鋳型から取り出した釜を火を起こした木炭の中に入れて、一定時間赤める。焼きならしと同じ効果で、鉄の靭性が上がり割れにくい釜となる。(写真:大西清右衛門美術館提供)
鋳型から取り出した釜を火を起こした木炭の中に入れて、一定時間赤める。焼きならしと同じ効果で、鉄の靭性が上がり割れにくい釜となる。(写真:大西清右衛門美術館提供)

 しかし、現代の大西が羽落ちで貫通させればそれは「おしゃか」になってしまう。一つひとつの釜の精度が上がったことは誰にとっても喜ばしいことには違いないが、欠陥を大きく凌駕する圧倒的な魅力を持つ傑作、というものが生まれにくくなってきているのも事実だろう。これは釜の世界に限らず、多くの工芸の世界にもあてはまる現象かもしれない。
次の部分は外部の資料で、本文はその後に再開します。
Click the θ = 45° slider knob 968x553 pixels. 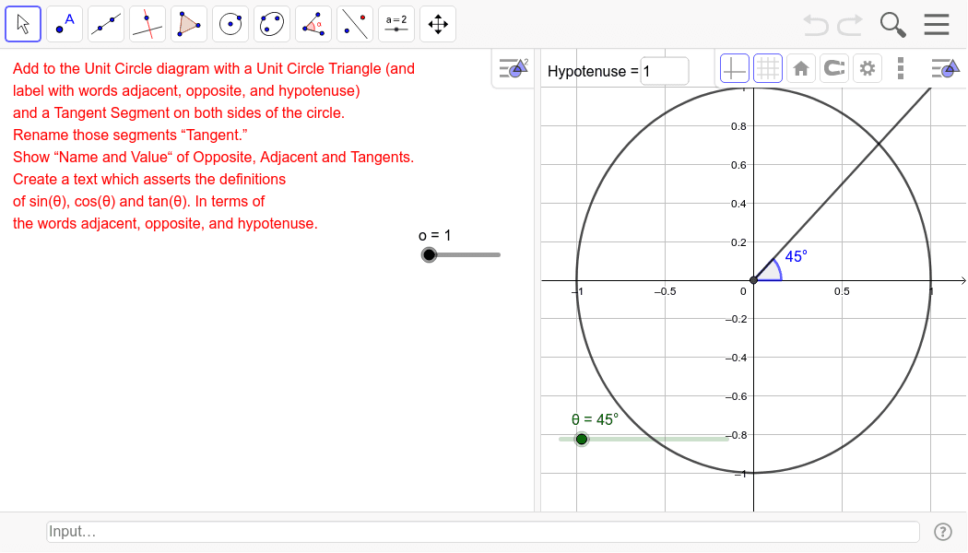582,440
 ただ、その状況に甘んじることなく大西たちは、先人たちが産み出した、傑出した名品の数々の写し(模作)を手がけ、現代に再現させようという試みも続けてきている。その幸福な結果のひとつに夜学釜の復元があるが、この鋳型作りには、大西たちも多いに悩んだそうだ。
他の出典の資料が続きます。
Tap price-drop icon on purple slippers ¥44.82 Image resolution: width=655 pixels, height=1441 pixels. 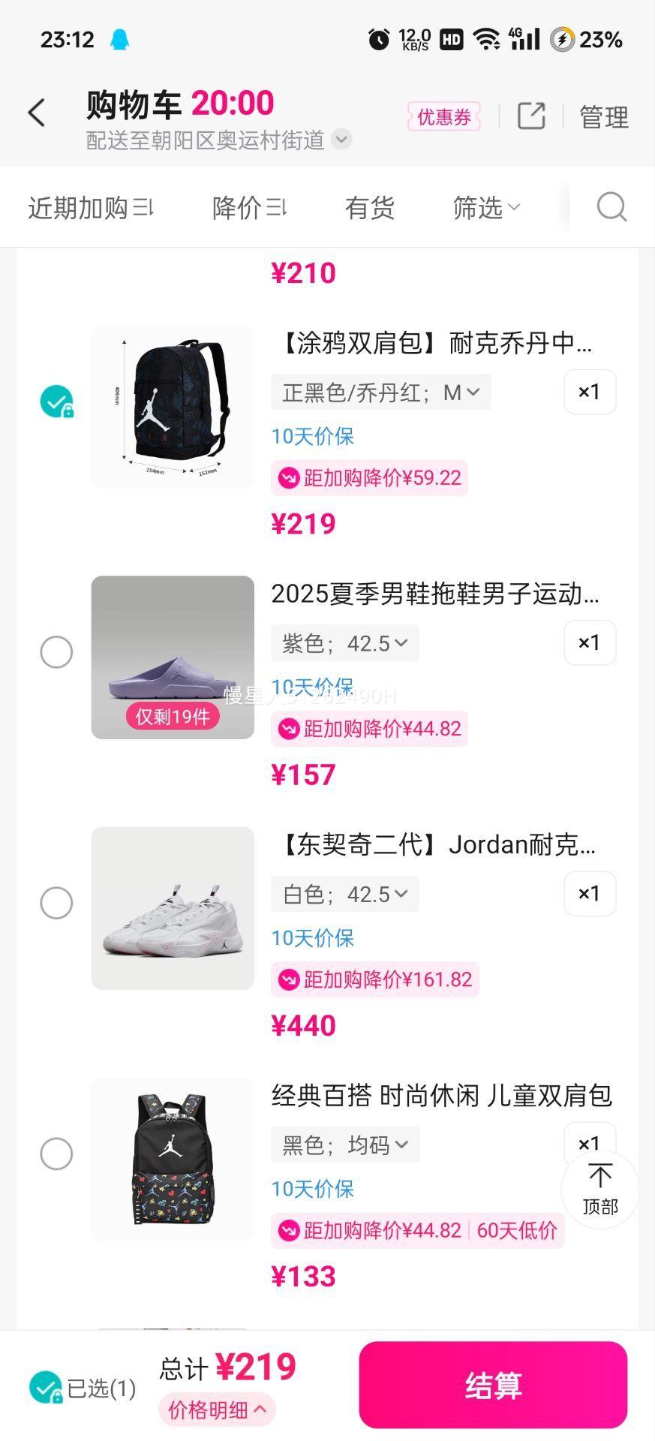(289, 729)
 名人とされる二代目大西浄清の手による夜学釜は、鶴首型の釜に丸釜のシルエットを重ねたような特異な形状をしている。その薄く巨大な把手のような曲線部分を、後から溶接するなら簡単なのかもしれないが、オリジナル通りに一体成形しようとすると、鋳型作りが難しい。その方法を大西たちは何度も繰り返し試して、二つの型を積層させるような格好で成功させたそうだ。
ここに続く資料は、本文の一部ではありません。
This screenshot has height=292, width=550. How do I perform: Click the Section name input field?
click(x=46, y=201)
 鋳型だけでなく、素材となる鋳鉄も様々な試行錯誤を繰り返してきた。もともと、釜師をはじめとする過去の鋳物師(いもじ)たちは、原始的な構造の甑炉(こしきろ)を使い、温度計なしで湯面を見て温度を感知するなど、経験と勘に基づいて操業しつつ、釜や鋳物に適した和銑を作り上げてきた。鋳物の原料になる鉄は和銑と洋銑に大別できるが、たたらで砂鉄を原料にして作られた和銑は炭素がセメンタイト化した白銑で、硬く腐食しにくい。一方高炉で作られた洋銑は、炭素が黒鉛化したねずみ鋳鉄である。たたらの操業自体が基本的に一カ所のみとなった現代において、和銑は貴重な素材となっている。